# Copy Local users to another server



## Aj_Revelino (Sep 7, 2009)

Hi,

We are in the process of migrating several folders and subfolders from one windows 2003 server to another. The folders have been created in the new server. The issue now is to migrate the users and their relevant permissions to the new server exactly the same way they were in the old server. Pls suggest. All these users are local users. Pls suggest a way to perform this.

Cheers!!

Aj


----------



## 2xg (Aug 5, 2009)

Hi AJ,

You may use FSMT (Microsoft File Server Migration Toolkit) http://www.microsoft.com/downloads/...ae-930a-42b0-b595-66f462f5d87b&displaylang=en

http://windowsitpro.com/article/art...osoft-file-server-migration-toolkit-fsmt.html


----------



## Aj_Revelino (Sep 7, 2009)

Hi,

Thanks for your time!! Should I manually create all the local users in the target server and Is it possible to use the inbuilt utilty for this purpose
I used Windows backup utility (Start->accessories->system tools->backup) to migrate one folder from the source server to the target server.

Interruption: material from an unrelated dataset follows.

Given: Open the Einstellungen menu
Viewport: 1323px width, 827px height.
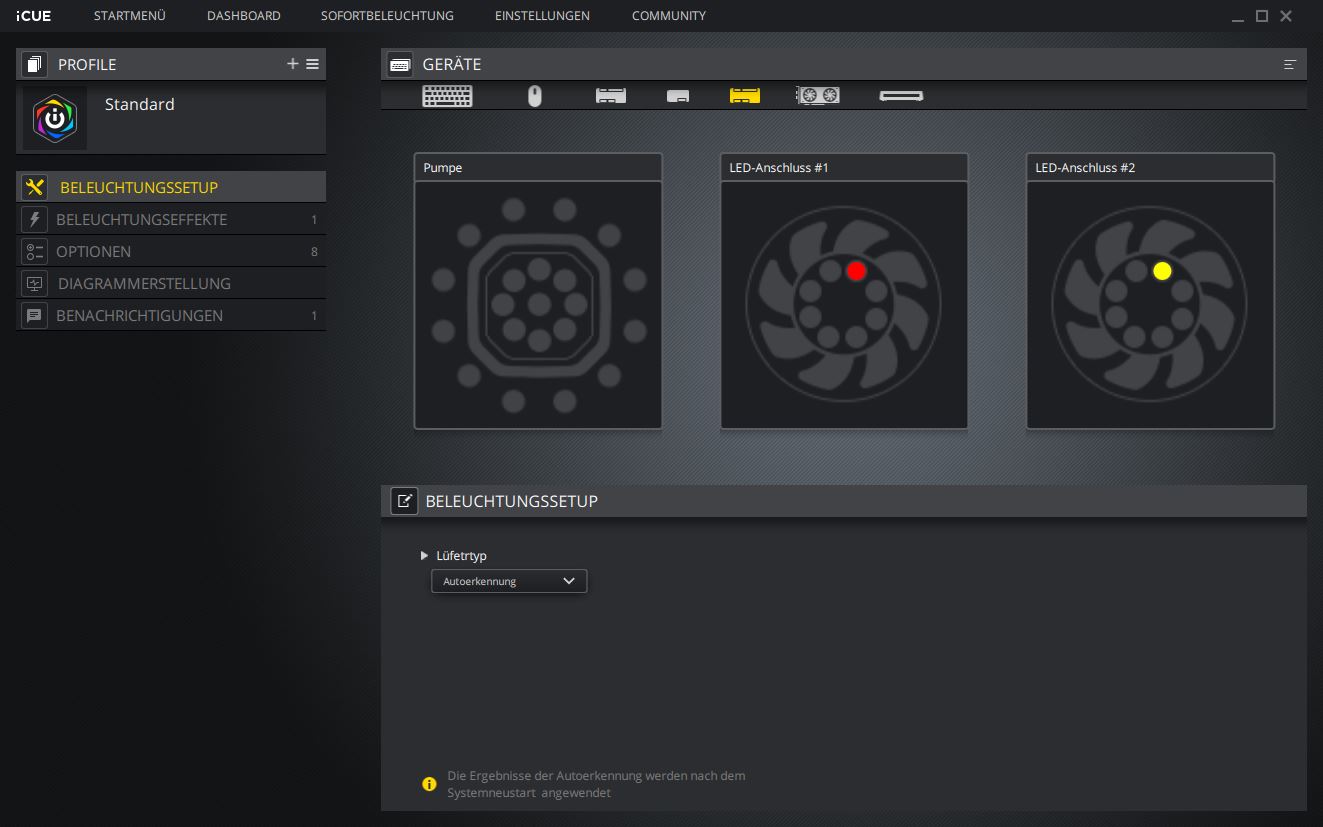Looking at the screenshot, I should 542,16.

I manually created the user in my target server who has access to this folder in the source server before I did a restore using the same utillity. The folder along with its subfolders were successfully restored onto the target server but a random user is being created for this folder (Right click -> properties -> Security). Can you pls shed some light on this?. 

Cheers!!


----------